┌──

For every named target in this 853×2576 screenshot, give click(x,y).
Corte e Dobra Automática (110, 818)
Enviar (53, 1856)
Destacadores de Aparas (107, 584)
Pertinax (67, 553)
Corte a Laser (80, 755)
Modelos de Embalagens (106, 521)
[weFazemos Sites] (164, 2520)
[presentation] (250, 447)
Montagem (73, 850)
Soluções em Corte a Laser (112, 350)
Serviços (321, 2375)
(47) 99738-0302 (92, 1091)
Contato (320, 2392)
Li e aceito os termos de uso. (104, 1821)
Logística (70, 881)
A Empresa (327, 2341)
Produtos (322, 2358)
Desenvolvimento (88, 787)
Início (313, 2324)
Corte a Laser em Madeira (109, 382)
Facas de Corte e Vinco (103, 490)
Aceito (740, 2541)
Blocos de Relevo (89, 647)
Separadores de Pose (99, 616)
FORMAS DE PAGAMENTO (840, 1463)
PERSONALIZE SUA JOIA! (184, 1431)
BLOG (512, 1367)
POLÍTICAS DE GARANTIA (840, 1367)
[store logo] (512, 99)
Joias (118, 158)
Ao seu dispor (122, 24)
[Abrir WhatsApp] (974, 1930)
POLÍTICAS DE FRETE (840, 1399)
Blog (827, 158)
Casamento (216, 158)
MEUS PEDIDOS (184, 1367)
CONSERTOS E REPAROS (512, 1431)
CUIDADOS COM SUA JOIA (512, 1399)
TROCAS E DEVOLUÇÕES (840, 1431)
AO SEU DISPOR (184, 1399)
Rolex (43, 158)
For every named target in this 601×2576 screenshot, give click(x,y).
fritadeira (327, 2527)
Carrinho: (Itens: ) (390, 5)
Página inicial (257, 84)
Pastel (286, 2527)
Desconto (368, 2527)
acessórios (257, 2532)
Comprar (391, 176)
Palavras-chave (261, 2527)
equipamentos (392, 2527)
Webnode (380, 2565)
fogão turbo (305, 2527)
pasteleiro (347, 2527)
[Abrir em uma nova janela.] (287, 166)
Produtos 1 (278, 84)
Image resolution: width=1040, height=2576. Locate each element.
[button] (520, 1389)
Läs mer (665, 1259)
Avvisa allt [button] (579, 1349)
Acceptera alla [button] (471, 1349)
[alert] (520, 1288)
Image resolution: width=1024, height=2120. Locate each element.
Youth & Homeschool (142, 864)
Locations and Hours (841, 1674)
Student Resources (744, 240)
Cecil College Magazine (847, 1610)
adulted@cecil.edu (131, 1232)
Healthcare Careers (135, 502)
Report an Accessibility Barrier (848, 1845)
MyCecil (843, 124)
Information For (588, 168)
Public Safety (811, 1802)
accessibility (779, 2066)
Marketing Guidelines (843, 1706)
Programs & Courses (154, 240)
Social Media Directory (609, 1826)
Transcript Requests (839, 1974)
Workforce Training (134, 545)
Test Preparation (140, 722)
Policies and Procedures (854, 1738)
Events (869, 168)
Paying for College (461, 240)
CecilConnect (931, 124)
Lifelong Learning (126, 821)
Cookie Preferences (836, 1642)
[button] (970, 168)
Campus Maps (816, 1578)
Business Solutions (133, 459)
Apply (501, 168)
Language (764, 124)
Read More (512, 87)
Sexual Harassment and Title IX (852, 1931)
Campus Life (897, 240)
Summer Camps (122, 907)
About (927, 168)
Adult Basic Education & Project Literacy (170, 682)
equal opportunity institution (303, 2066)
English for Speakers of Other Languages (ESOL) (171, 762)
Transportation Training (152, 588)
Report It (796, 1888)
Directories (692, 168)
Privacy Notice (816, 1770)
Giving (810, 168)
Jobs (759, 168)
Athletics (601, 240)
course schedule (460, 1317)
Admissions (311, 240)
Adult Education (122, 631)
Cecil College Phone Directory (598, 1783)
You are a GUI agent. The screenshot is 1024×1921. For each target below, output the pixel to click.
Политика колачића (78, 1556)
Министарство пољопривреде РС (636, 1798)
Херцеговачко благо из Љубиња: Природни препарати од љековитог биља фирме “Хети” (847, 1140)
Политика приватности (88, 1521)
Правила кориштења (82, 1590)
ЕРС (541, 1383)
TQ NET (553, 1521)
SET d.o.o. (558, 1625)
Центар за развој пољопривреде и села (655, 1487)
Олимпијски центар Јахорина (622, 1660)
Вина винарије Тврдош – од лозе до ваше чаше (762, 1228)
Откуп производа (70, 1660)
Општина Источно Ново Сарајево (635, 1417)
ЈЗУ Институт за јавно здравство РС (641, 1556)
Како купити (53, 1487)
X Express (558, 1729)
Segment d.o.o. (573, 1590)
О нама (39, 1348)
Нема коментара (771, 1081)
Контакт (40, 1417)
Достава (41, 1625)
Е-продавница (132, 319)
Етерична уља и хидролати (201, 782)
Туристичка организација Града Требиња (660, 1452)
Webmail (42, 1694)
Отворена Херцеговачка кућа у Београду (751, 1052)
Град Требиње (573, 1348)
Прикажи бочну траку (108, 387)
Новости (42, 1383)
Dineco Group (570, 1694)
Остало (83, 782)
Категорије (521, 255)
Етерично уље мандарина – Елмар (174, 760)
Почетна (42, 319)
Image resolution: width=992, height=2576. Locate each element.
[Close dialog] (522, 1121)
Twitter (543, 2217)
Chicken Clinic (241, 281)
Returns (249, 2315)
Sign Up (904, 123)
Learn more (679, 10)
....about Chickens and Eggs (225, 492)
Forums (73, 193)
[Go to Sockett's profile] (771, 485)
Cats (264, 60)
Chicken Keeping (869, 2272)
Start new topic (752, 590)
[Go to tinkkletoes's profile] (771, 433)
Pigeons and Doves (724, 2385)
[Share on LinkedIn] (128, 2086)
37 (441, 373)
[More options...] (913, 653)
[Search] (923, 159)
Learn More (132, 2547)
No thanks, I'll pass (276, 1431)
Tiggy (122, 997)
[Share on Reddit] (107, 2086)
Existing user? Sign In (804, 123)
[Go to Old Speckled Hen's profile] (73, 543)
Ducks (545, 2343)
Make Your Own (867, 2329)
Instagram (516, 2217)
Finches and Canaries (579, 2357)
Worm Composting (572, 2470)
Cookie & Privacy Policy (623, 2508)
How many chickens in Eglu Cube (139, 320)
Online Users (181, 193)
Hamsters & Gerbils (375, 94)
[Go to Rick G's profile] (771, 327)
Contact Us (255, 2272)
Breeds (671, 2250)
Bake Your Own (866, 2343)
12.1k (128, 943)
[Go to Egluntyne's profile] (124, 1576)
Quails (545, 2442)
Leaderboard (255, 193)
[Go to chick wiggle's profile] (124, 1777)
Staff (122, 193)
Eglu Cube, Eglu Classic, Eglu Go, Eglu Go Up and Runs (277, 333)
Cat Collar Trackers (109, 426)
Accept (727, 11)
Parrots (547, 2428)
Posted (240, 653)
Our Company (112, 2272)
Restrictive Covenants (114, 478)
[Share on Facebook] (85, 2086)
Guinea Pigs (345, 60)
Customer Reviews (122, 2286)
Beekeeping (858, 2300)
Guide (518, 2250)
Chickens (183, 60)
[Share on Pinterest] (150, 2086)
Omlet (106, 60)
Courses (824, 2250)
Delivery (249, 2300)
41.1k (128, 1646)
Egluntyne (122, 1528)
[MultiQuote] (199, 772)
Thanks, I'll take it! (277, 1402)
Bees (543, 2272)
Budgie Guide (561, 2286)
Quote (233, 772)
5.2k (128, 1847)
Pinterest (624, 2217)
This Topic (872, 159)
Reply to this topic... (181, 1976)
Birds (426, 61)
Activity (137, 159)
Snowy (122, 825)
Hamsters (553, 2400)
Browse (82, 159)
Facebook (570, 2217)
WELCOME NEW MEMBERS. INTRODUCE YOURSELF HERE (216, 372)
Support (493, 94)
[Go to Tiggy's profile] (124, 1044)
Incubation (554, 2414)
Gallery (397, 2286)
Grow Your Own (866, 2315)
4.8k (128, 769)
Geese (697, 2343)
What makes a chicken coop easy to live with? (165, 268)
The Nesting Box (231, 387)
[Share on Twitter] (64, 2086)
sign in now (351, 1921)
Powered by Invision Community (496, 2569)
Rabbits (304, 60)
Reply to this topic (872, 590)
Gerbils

└──

Activity >> Look through the data above and return exactly the lines from the one that contains "BLOG (512, 1367)" to the one that contains "CUIDADOS COM SUA JOIA (512, 1399)", inclusive, with nothing else.

Output of the exercise >>
BLOG (512, 1367)
POLÍTICAS DE GARANTIA (840, 1367)
[store logo] (512, 99)
Joias (118, 158)
Ao seu dispor (122, 24)
[Abrir WhatsApp] (974, 1930)
POLÍTICAS DE FRETE (840, 1399)
Blog (827, 158)
Casamento (216, 158)
MEUS PEDIDOS (184, 1367)
CONSERTOS E REPAROS (512, 1431)
CUIDADOS COM SUA JOIA (512, 1399)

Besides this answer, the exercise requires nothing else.